In the USA, we have a tri-fold government. Your "Prime Minister" normally should be equivalent to our "Speaker of the House" if I understand your structure even approximately. But your PM is the leader of the representative body and the head of your civil service bureaucracy if I read it correctly. Your titular head of state is HRH Elizabeth II, yes?
Here we separately elect our head of state because our system involves what we call "checks and balances." Our highest judiciary members are appointed for life after approval by the Senate. At least in theory, they become "above politics" though I'm sure they can't escape their pasts completely. Our president is the chief executive who is in charge of the individual departments that oversee and enforce certain laws; i.e. the President runs the bureaucracy. And it is our two-chambered congress that actually makes the laws.

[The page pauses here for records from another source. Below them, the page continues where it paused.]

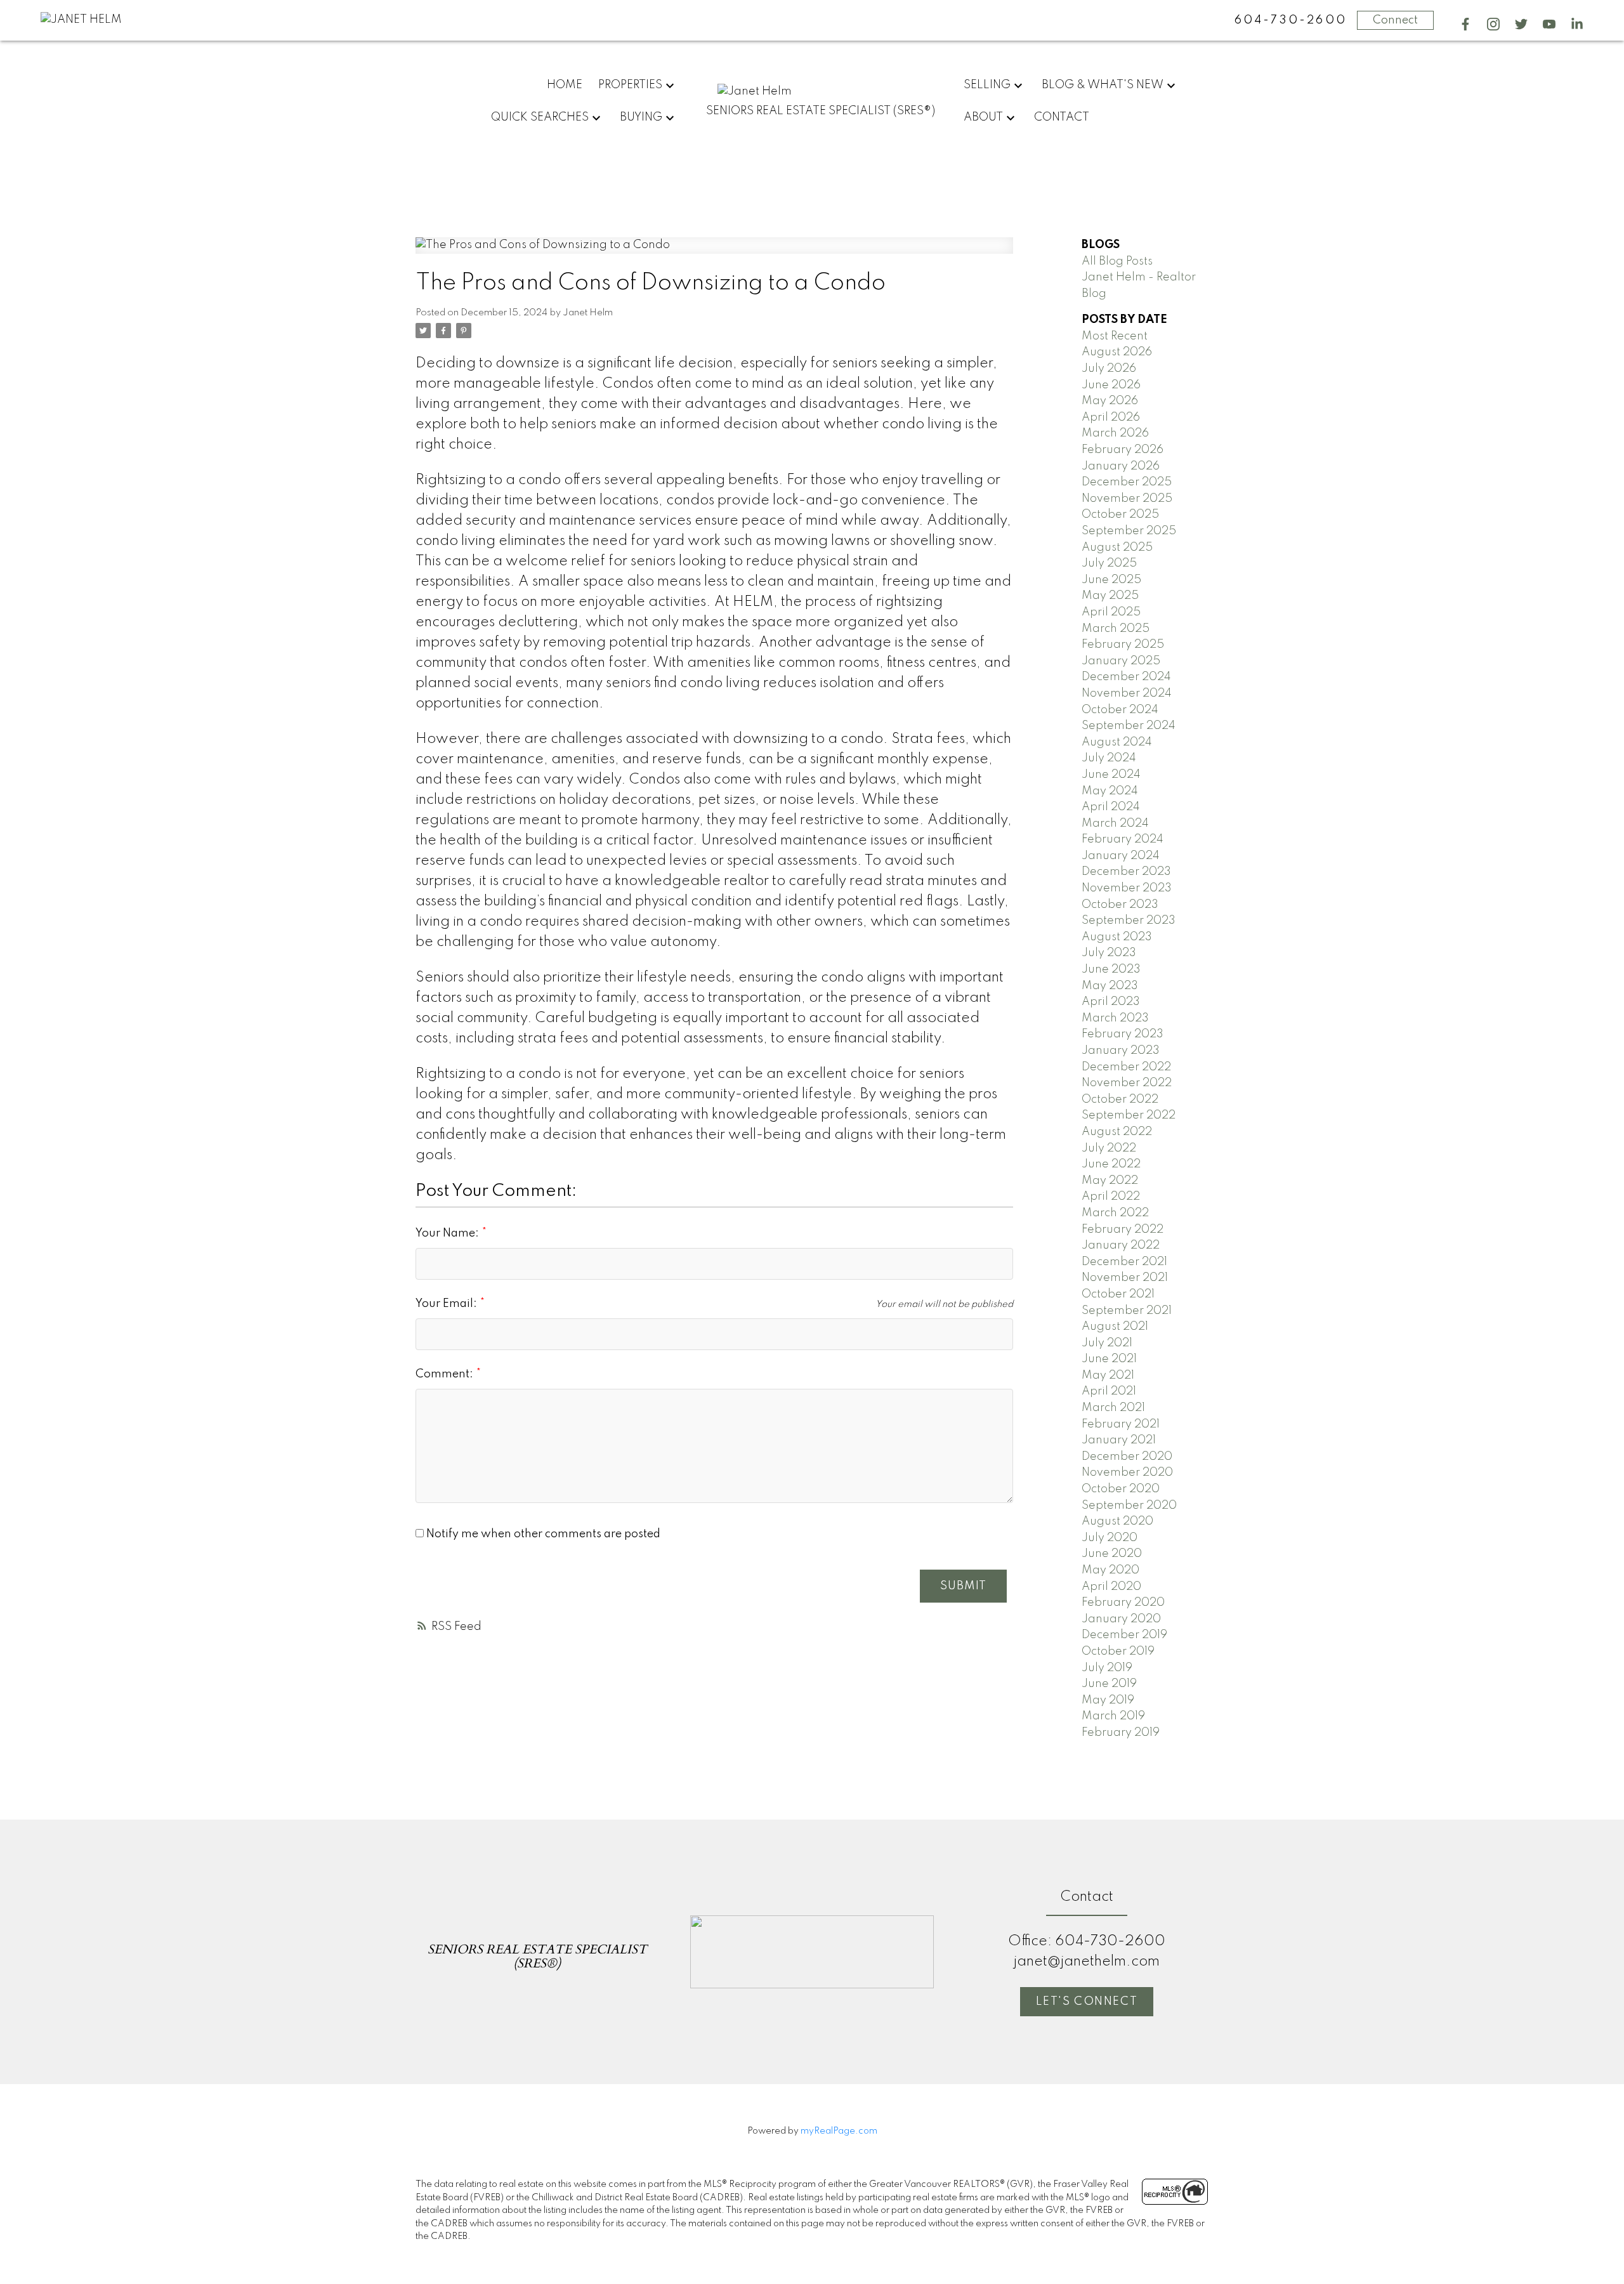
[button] (1465, 24)
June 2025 (1111, 580)
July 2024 (1109, 758)
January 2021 (1119, 1440)
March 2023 (1115, 1018)
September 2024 (1128, 726)
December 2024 (1126, 677)
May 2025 (1110, 595)
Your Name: (448, 1233)
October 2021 (1118, 1294)
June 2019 (1109, 1684)
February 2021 (1121, 1424)
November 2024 (1127, 693)
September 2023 (1128, 920)
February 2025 (1123, 644)
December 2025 (1127, 482)
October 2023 (1120, 904)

This tripartite government means that if the chambers of Congress disagree, nothing gets done. If the Congress barely passes new legislation and the President disagrees, it gets blocked. And if something egregious is done, the Supreme Court can step in and fix it somehow. In direct response to your question, the leader of the winning party will probably be someone in either the House or the Senate, the two Congressional chambers. Whoever is in charge of the party doesn't actually have to be elected to office, though.

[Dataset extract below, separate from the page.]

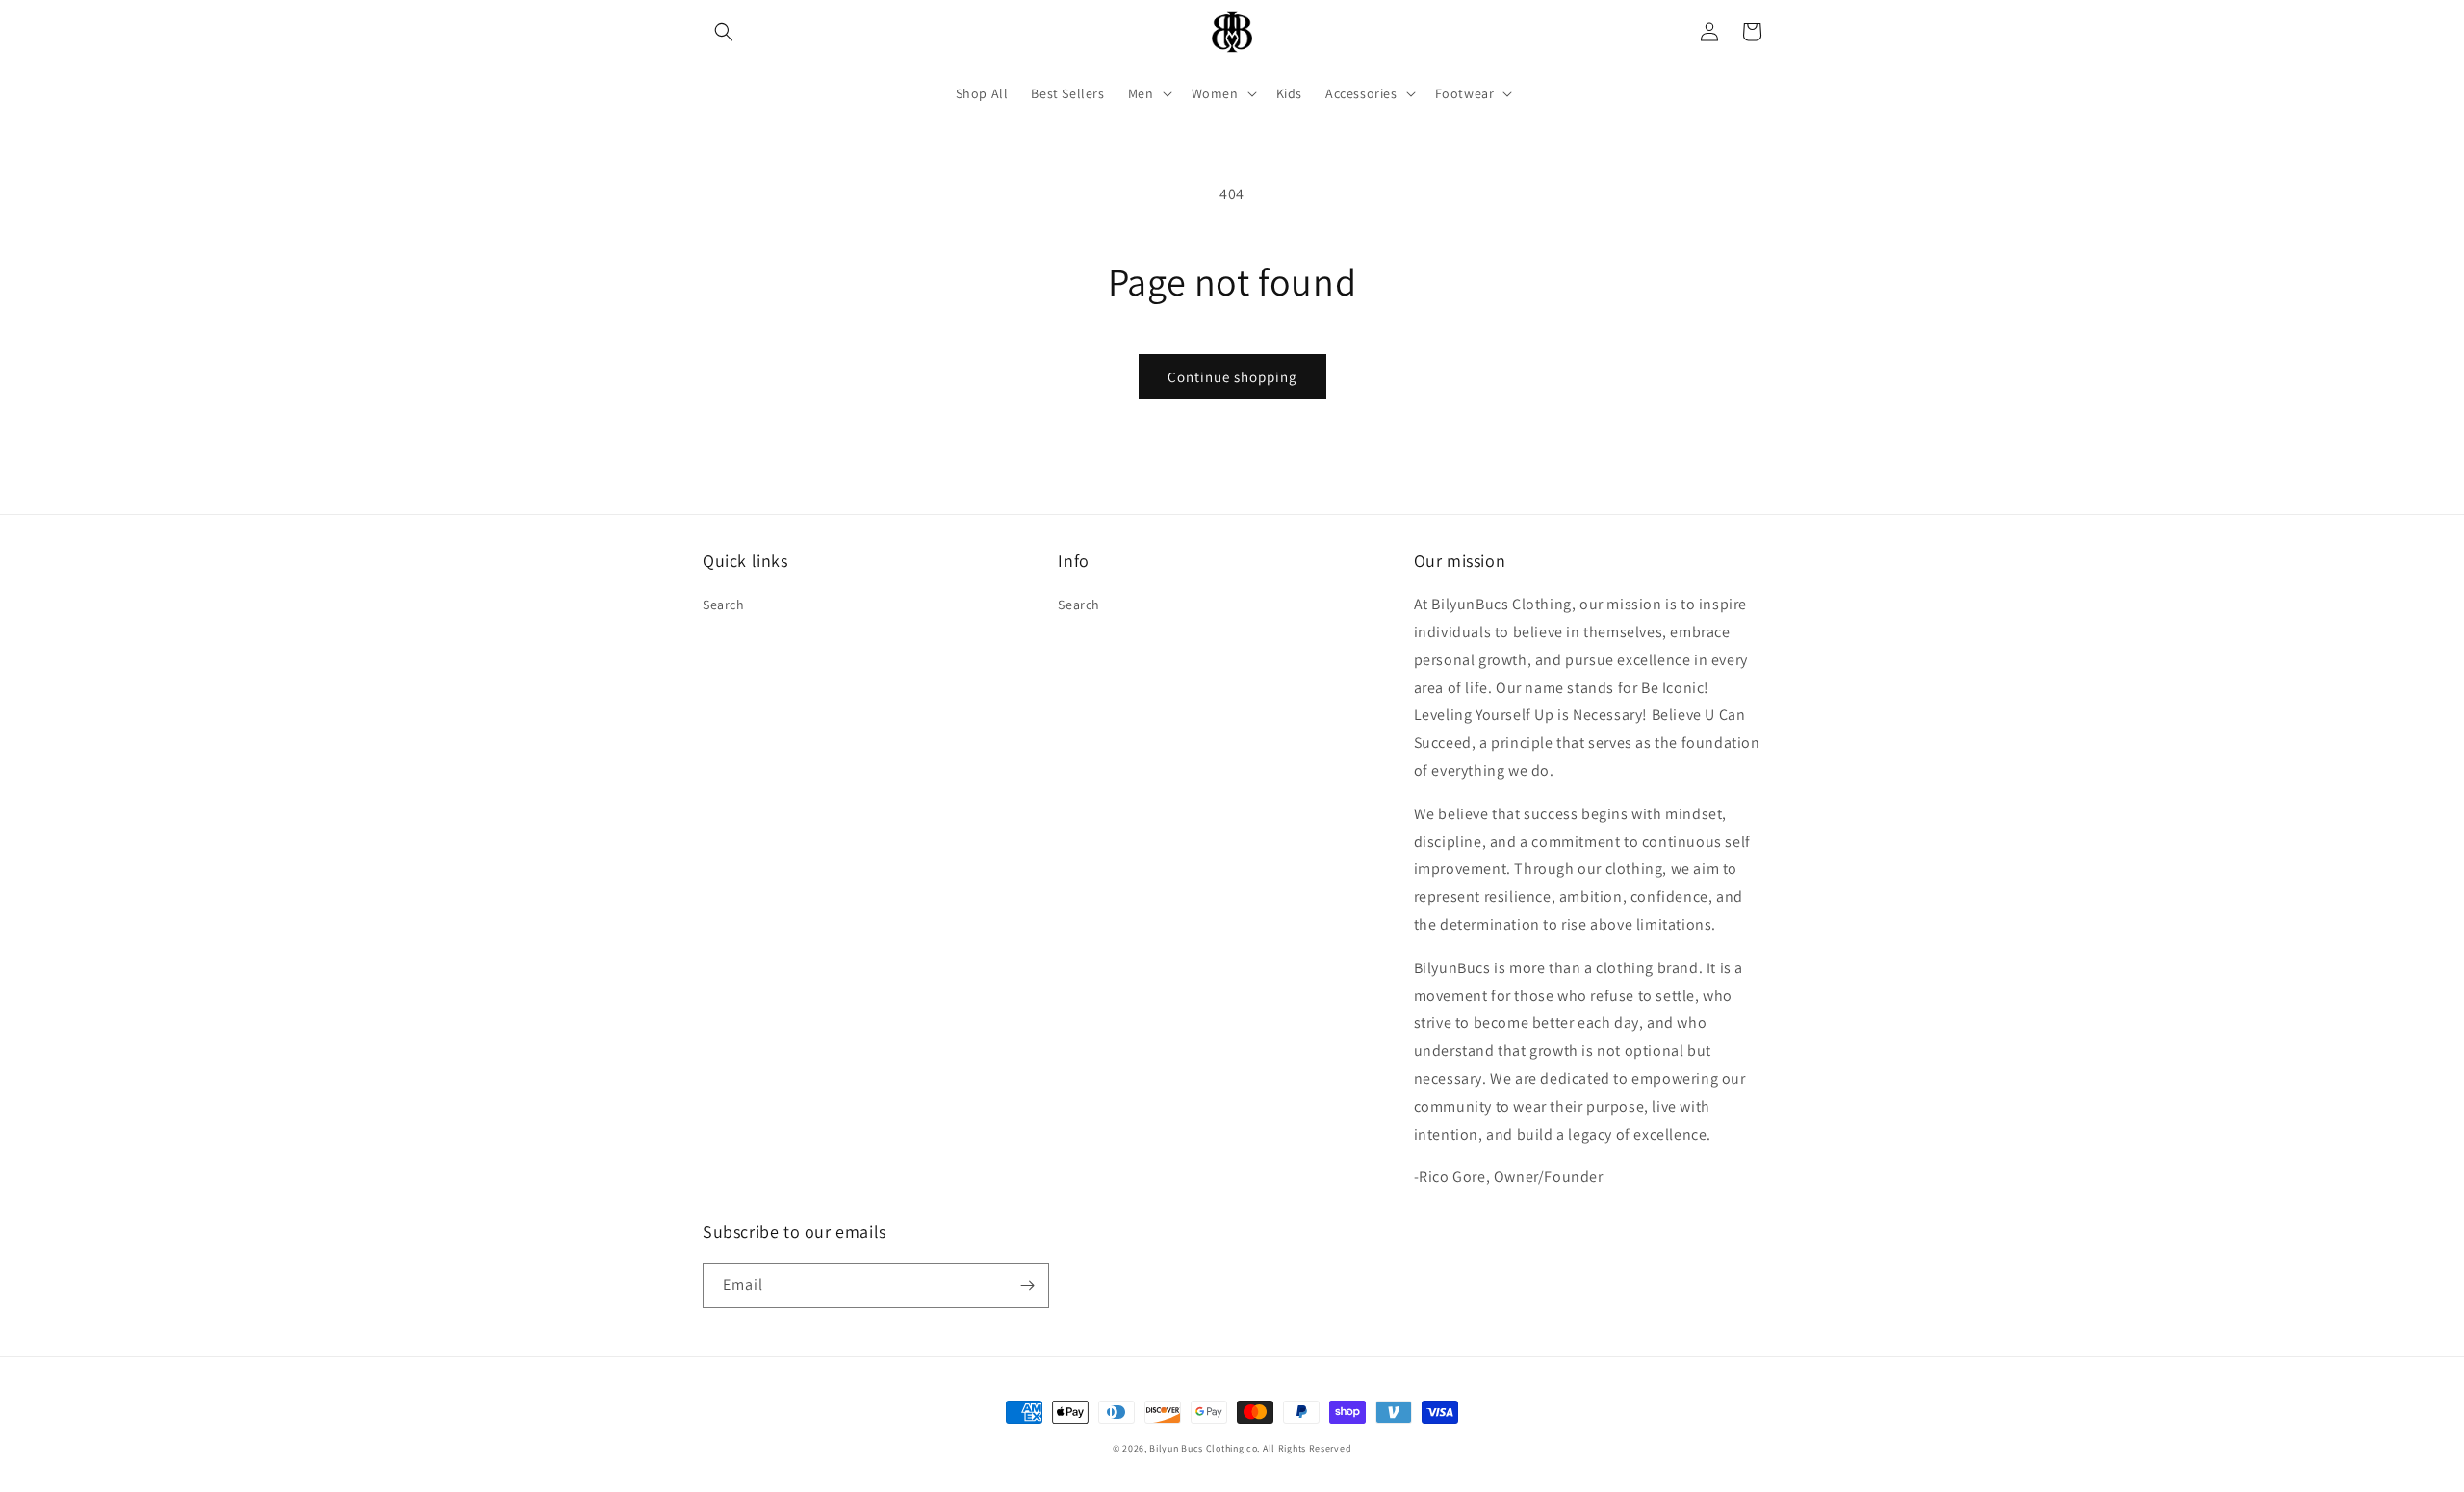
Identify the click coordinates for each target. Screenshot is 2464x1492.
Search (724, 604)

I know our system can be complex to outsiders, but actually the founding fathers intentionally made it more complex because they didn't want a Congress that would pass laws for the sake of passing laws. The hope was that if Congress could agree on something, it must have been important.
Unfortunately, in the state of Louisiana, our STATE congress sometimes does exactly what they shouldn't - i.e. pass laws for the sake of passing laws. I guess they want to point to the laws and say "See what I did?" They are a bunch of losers who should have been voted out of office long ago. And sadly, the U.S. Congress doesn't have a stellar track record for the last couple of years either.